[[ DATA UNDER STUDY, beginning ]]

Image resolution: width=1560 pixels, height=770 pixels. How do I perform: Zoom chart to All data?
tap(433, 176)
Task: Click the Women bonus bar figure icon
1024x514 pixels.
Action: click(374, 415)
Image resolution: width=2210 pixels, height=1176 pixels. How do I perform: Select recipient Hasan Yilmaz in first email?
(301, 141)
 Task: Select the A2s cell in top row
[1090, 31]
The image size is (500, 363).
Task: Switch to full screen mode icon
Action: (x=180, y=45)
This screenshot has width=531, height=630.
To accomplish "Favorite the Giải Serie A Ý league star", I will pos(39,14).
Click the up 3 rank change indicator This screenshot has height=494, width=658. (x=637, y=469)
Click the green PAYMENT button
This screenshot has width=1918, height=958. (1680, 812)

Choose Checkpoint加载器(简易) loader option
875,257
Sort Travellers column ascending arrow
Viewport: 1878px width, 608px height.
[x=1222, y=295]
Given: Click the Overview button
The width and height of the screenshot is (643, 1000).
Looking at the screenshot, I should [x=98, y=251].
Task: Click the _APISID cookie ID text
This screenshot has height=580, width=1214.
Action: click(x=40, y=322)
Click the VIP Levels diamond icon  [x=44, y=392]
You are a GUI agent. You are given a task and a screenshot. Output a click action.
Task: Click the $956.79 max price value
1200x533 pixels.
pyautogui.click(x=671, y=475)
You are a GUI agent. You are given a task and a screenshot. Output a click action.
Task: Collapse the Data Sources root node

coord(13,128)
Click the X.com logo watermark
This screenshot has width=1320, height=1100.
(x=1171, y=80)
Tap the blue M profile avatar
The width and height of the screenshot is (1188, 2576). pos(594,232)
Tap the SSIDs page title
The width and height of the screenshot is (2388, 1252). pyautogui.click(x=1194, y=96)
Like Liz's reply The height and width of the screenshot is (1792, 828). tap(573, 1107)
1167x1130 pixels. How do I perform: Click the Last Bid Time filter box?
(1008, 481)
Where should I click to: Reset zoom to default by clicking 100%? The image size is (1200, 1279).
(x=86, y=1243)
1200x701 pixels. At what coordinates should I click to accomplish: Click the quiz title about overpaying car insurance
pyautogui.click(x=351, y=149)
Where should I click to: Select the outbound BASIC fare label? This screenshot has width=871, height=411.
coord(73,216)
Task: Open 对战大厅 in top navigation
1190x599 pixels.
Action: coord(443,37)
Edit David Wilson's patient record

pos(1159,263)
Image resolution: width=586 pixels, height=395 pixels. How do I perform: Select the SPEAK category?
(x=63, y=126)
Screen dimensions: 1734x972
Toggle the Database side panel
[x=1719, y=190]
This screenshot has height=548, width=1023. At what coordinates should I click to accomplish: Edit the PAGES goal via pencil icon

[[ DATA UNDER STUDY, end ]]

WHAT IS NEEDED.
The records above need to be retyped in full, exactly as given.

SOLUTION TO THIS TASK.
Image resolution: width=1560 pixels, height=770 pixels. How do I perform: Zoom chart to All data?
tap(433, 176)
Task: Click the Women bonus bar figure icon
1024x514 pixels.
Action: click(374, 415)
Image resolution: width=2210 pixels, height=1176 pixels. How do I perform: Select recipient Hasan Yilmaz in first email?
(301, 141)
 Task: Select the A2s cell in top row
[1090, 31]
The image size is (500, 363).
Task: Switch to full screen mode icon
Action: (x=180, y=45)
This screenshot has width=531, height=630.
To accomplish "Favorite the Giải Serie A Ý league star", I will pos(39,14).
Click the up 3 rank change indicator This screenshot has height=494, width=658. (x=637, y=469)
Click the green PAYMENT button
This screenshot has width=1918, height=958. (1680, 812)

Choose Checkpoint加载器(简易) loader option
875,257
Sort Travellers column ascending arrow
Viewport: 1878px width, 608px height.
[x=1222, y=295]
Given: Click the Overview button
The width and height of the screenshot is (643, 1000).
Looking at the screenshot, I should [x=98, y=251].
Task: Click the _APISID cookie ID text
This screenshot has height=580, width=1214.
Action: click(x=40, y=322)
Click the VIP Levels diamond icon  [x=44, y=392]
You are a GUI agent. You are given a task and a screenshot. Output a click action.
Task: Click the $956.79 max price value
1200x533 pixels.
pyautogui.click(x=671, y=475)
You are a GUI agent. You are given a task and a screenshot. Output a click action.
Task: Collapse the Data Sources root node

coord(13,128)
Click the X.com logo watermark
This screenshot has width=1320, height=1100.
(x=1171, y=80)
Tap the blue M profile avatar
The width and height of the screenshot is (1188, 2576). pos(594,232)
Tap the SSIDs page title
The width and height of the screenshot is (2388, 1252). pyautogui.click(x=1194, y=96)
Like Liz's reply The height and width of the screenshot is (1792, 828). tap(573, 1107)
1167x1130 pixels. How do I perform: Click the Last Bid Time filter box?
(1008, 481)
Where should I click to: Reset zoom to default by clicking 100%? The image size is (1200, 1279).
(x=86, y=1243)
1200x701 pixels. At what coordinates should I click to accomplish: Click the quiz title about overpaying car insurance
pyautogui.click(x=351, y=149)
Where should I click to: Select the outbound BASIC fare label? This screenshot has width=871, height=411.
coord(73,216)
Task: Open 对战大厅 in top navigation
1190x599 pixels.
Action: coord(443,37)
Edit David Wilson's patient record

pos(1159,263)
Image resolution: width=586 pixels, height=395 pixels. How do I perform: Select the SPEAK category?
(x=63, y=126)
Screen dimensions: 1734x972
Toggle the Database side panel
[x=1719, y=190]
This screenshot has height=548, width=1023. At what coordinates should I click to accomplish: Edit the PAGES goal via pencil icon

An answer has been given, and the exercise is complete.